GIVEN RECORDS: Begin

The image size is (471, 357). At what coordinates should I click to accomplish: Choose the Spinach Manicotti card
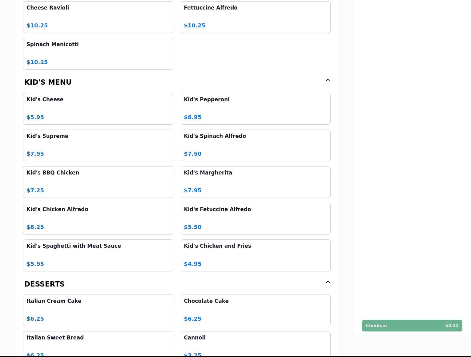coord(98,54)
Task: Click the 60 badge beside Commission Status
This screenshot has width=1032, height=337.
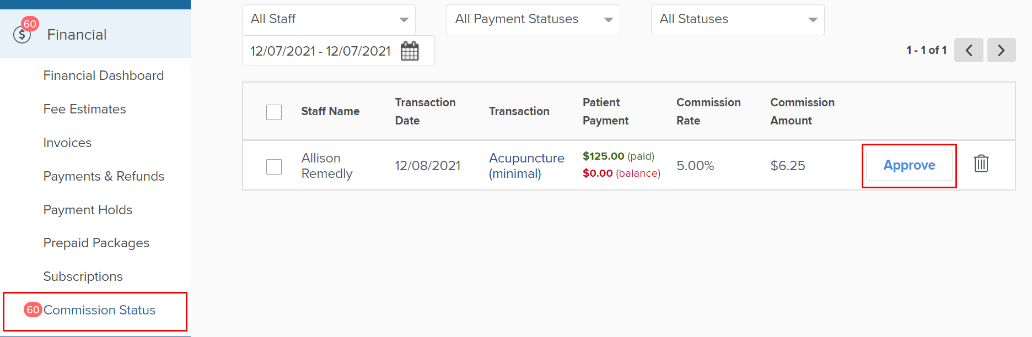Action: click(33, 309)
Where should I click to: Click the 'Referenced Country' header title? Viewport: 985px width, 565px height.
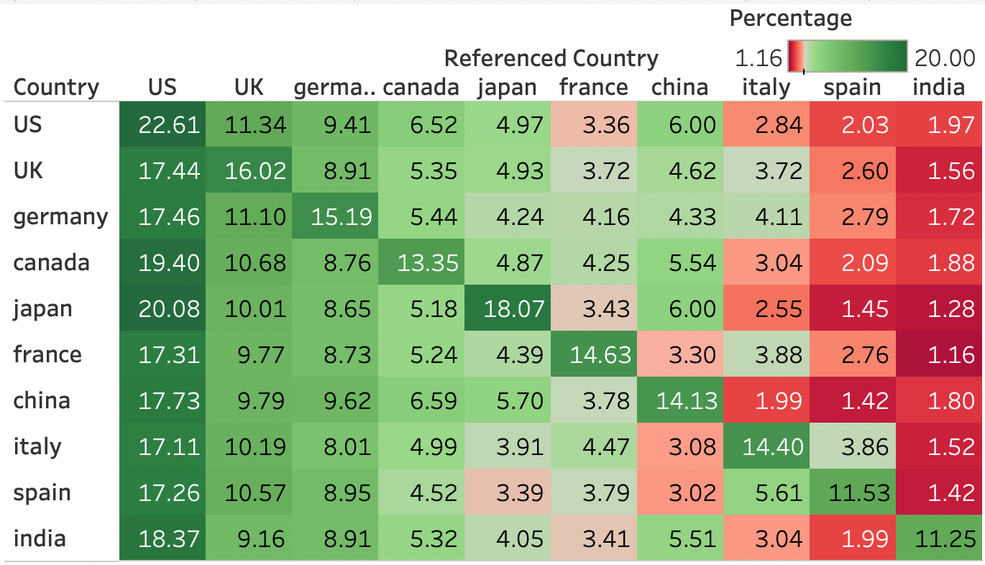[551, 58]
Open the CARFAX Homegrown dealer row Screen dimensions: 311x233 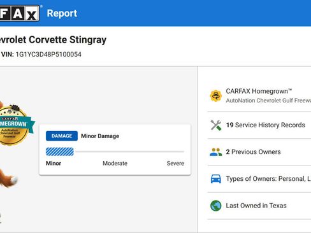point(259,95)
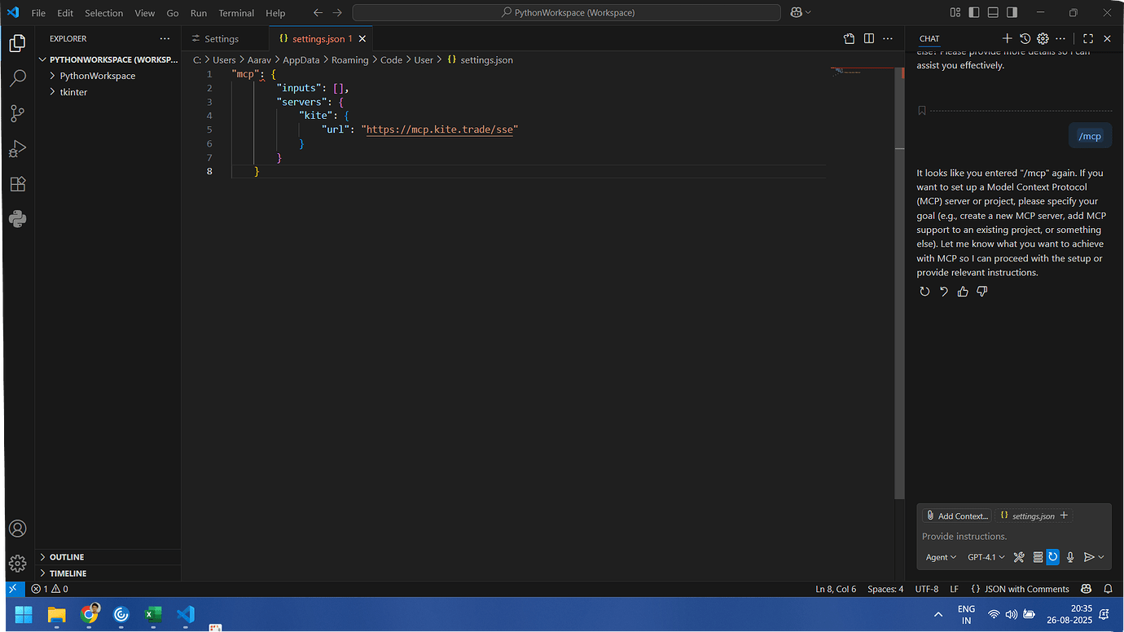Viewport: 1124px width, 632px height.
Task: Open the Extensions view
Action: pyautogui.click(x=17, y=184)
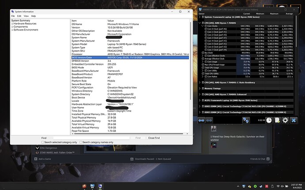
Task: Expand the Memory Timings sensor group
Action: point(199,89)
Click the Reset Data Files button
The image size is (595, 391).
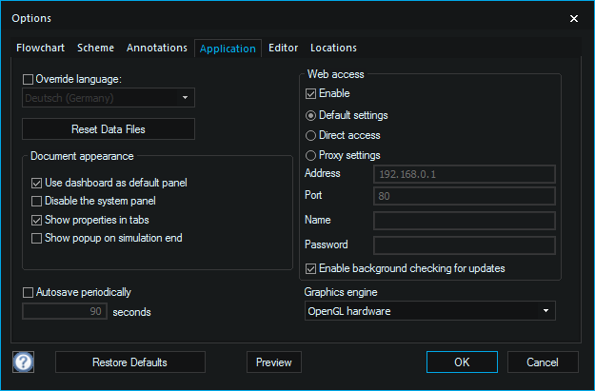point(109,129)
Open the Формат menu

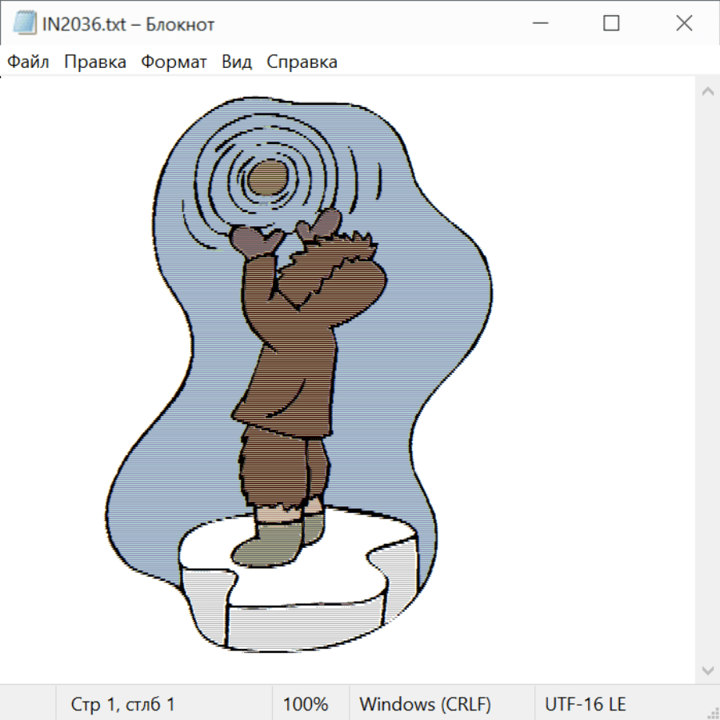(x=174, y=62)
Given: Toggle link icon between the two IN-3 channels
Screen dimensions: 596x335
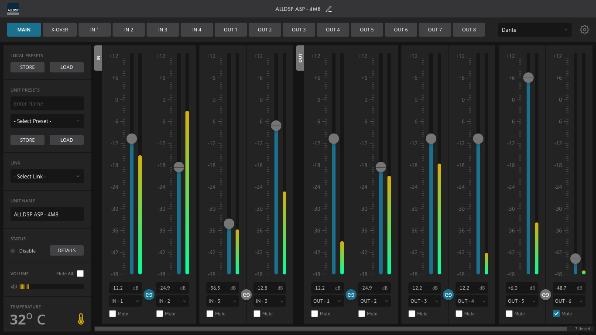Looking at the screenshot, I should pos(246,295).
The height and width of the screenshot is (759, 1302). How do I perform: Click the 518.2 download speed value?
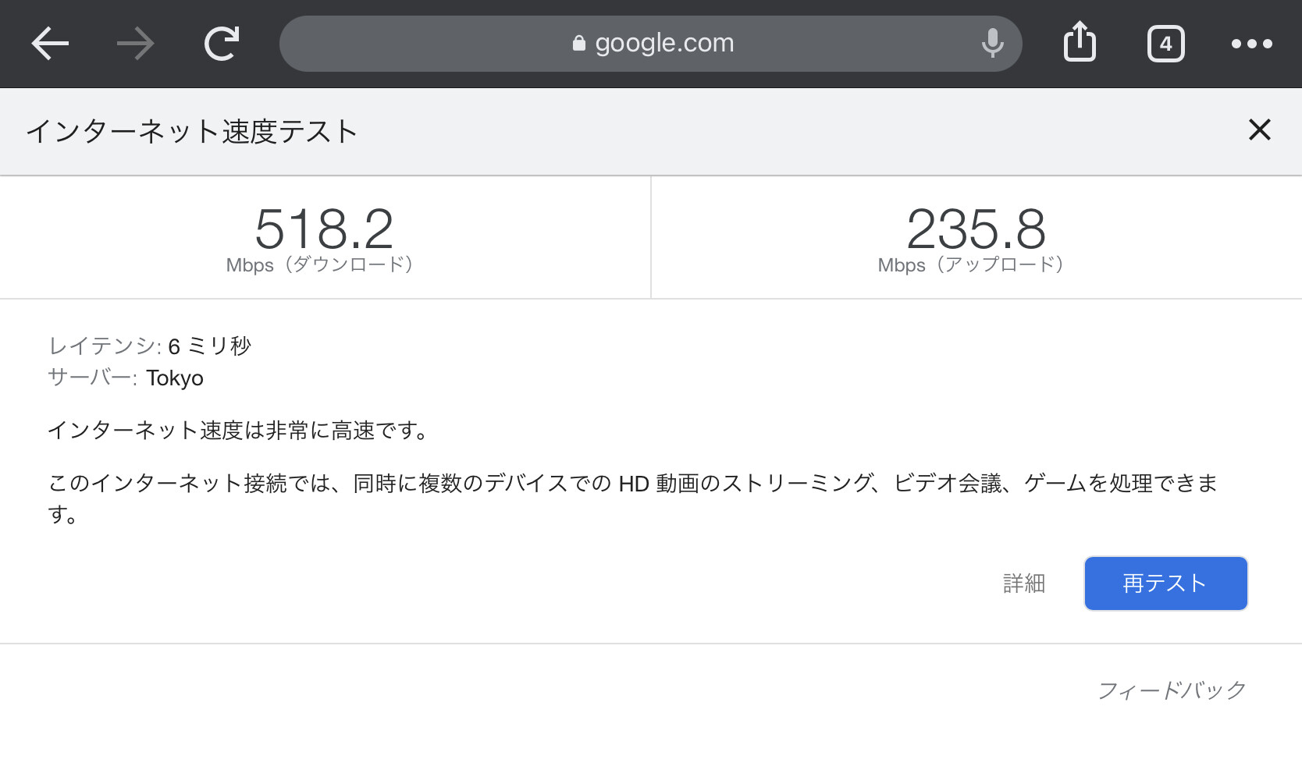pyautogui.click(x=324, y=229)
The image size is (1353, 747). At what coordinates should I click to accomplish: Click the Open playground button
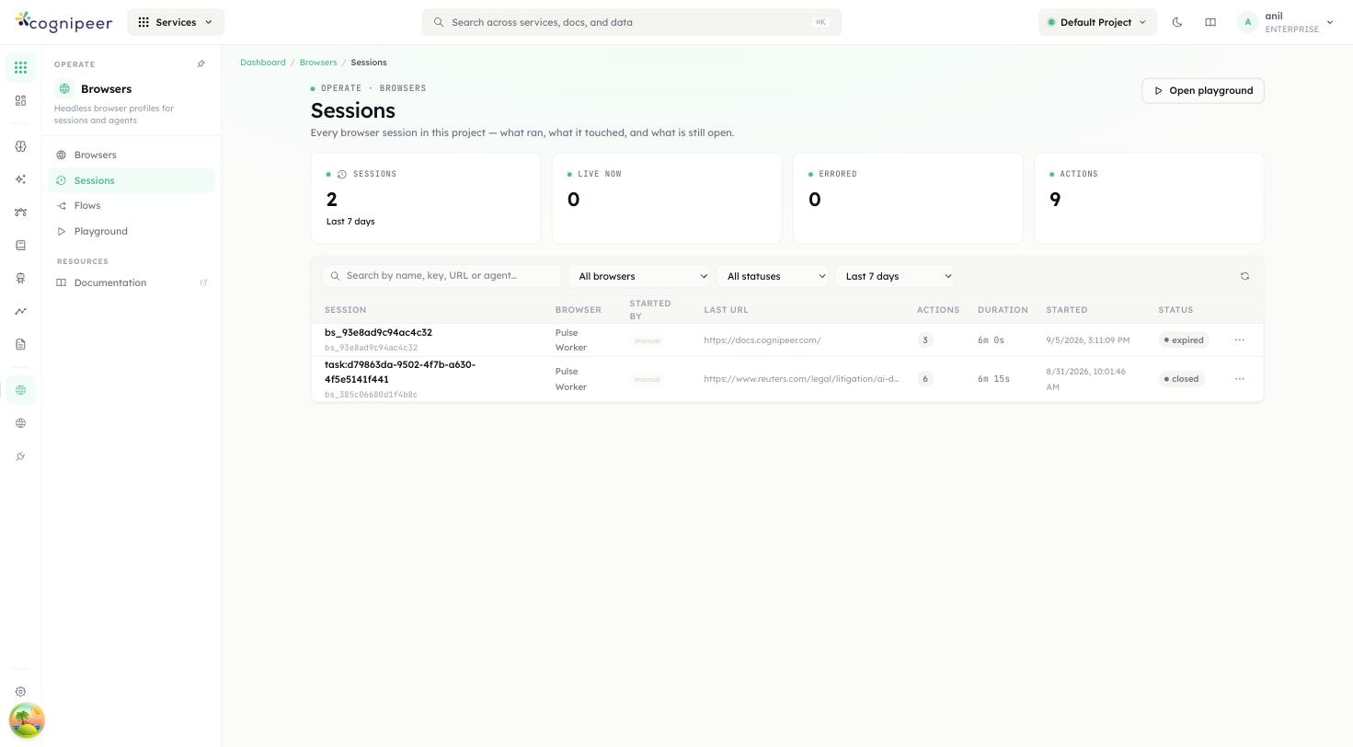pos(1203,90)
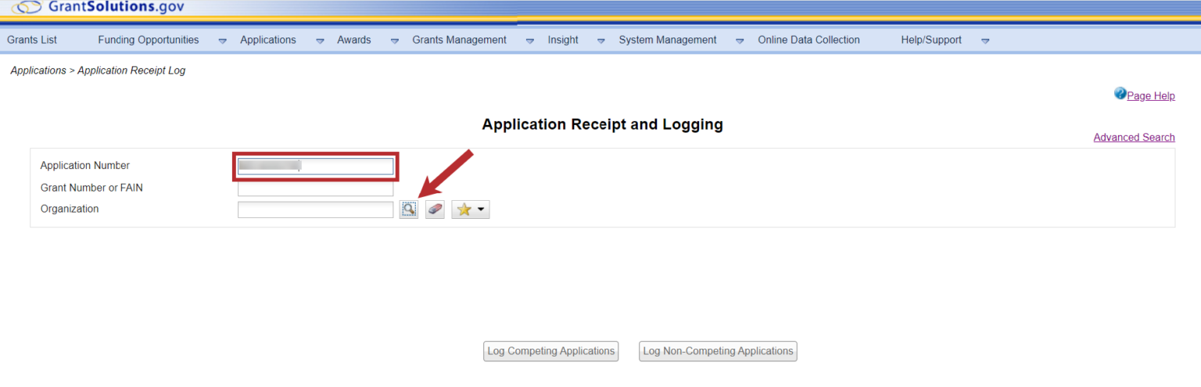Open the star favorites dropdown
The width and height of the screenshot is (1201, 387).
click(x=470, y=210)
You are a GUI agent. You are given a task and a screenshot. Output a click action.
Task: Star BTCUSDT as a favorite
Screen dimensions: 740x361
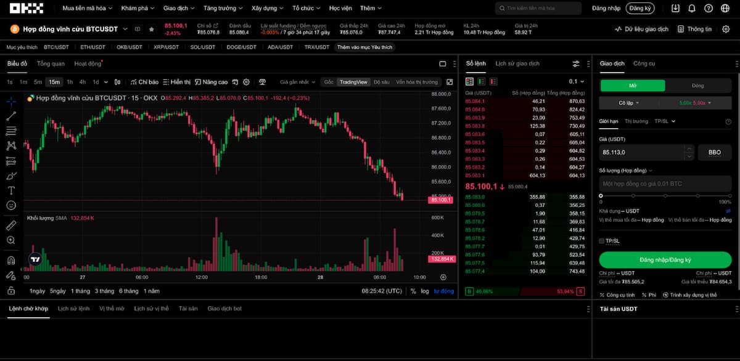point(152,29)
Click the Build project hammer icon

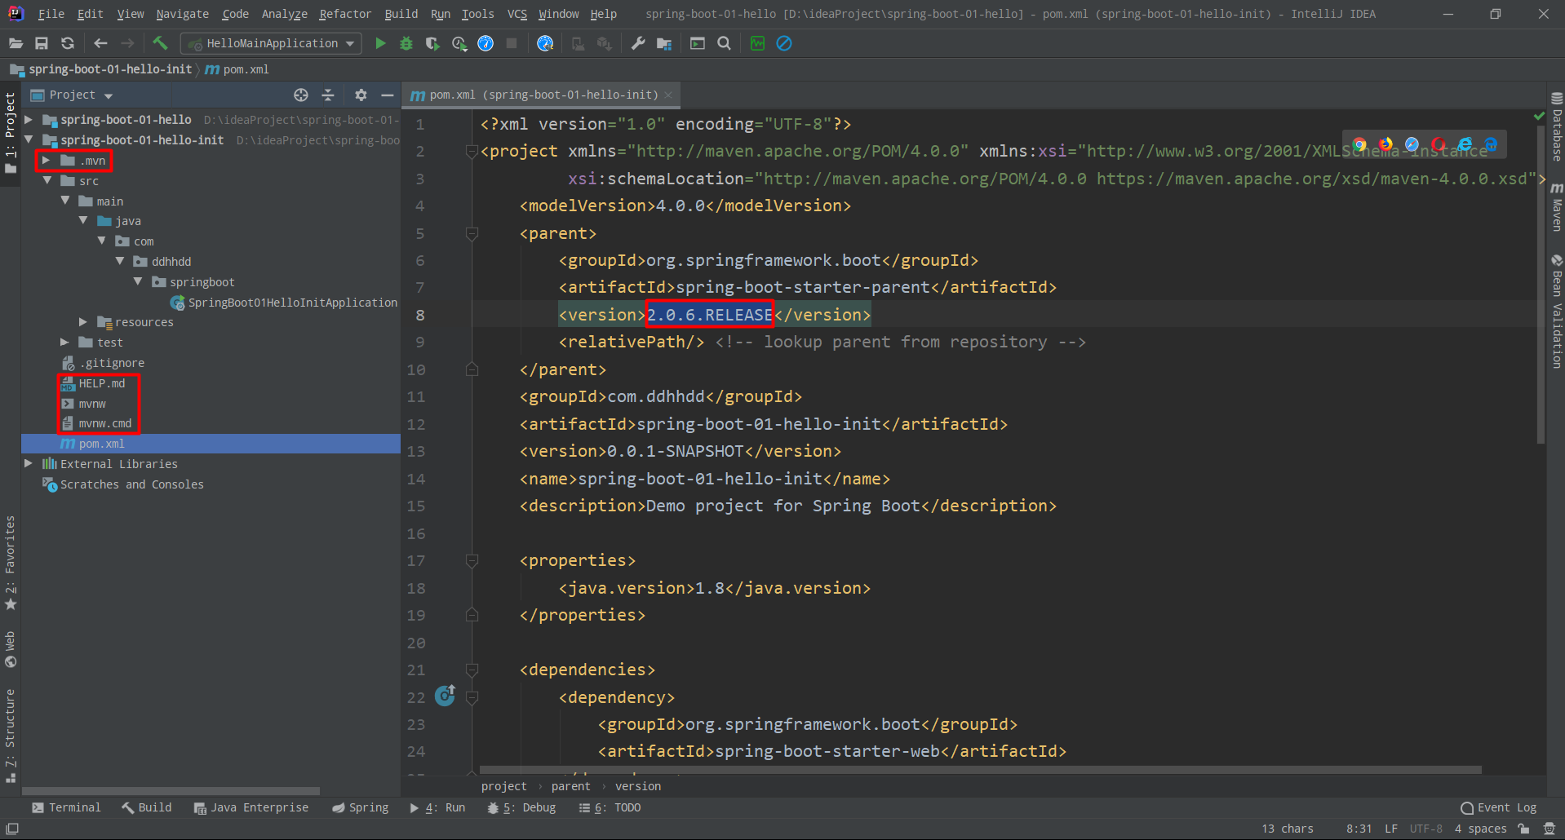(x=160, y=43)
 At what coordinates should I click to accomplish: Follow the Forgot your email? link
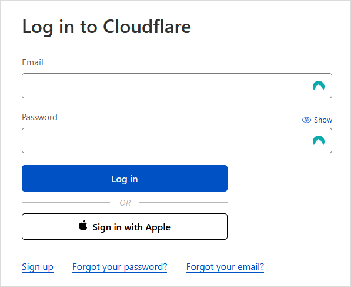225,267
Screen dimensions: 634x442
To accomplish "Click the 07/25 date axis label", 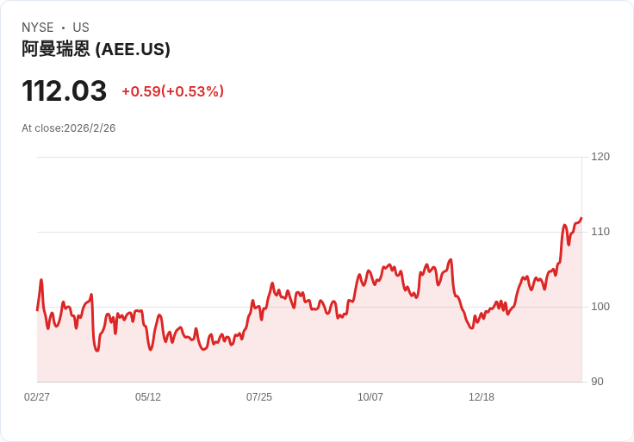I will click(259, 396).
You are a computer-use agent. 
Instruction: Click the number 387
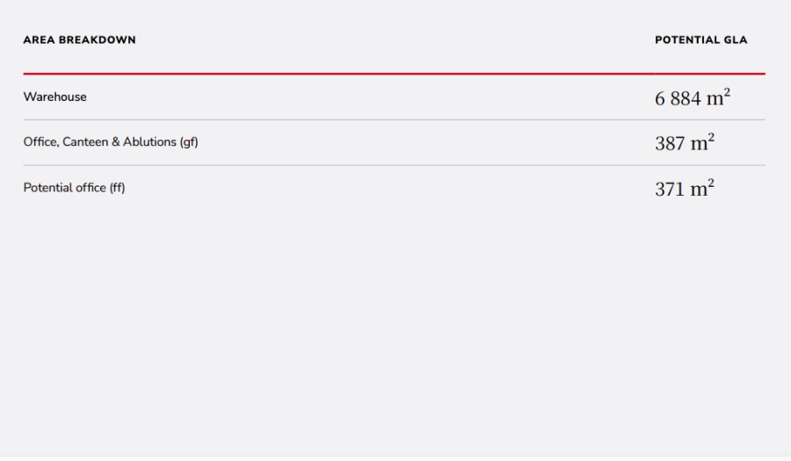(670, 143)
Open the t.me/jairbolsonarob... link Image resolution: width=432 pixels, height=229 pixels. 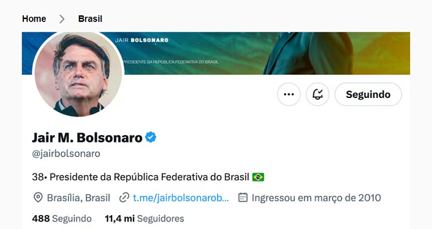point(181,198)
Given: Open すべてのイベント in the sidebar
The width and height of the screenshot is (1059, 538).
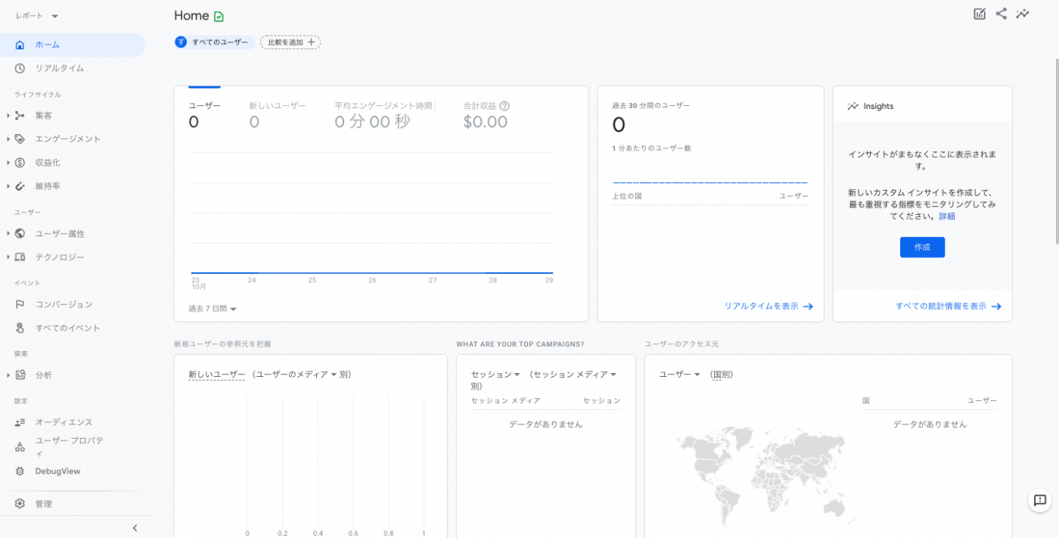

GIVEN RECORDS: End

Pull every line holding "agent" out of the records.

You are a GUI agent. You are given a task and a screenshot. Output a click action.
You are a computer-use agent. 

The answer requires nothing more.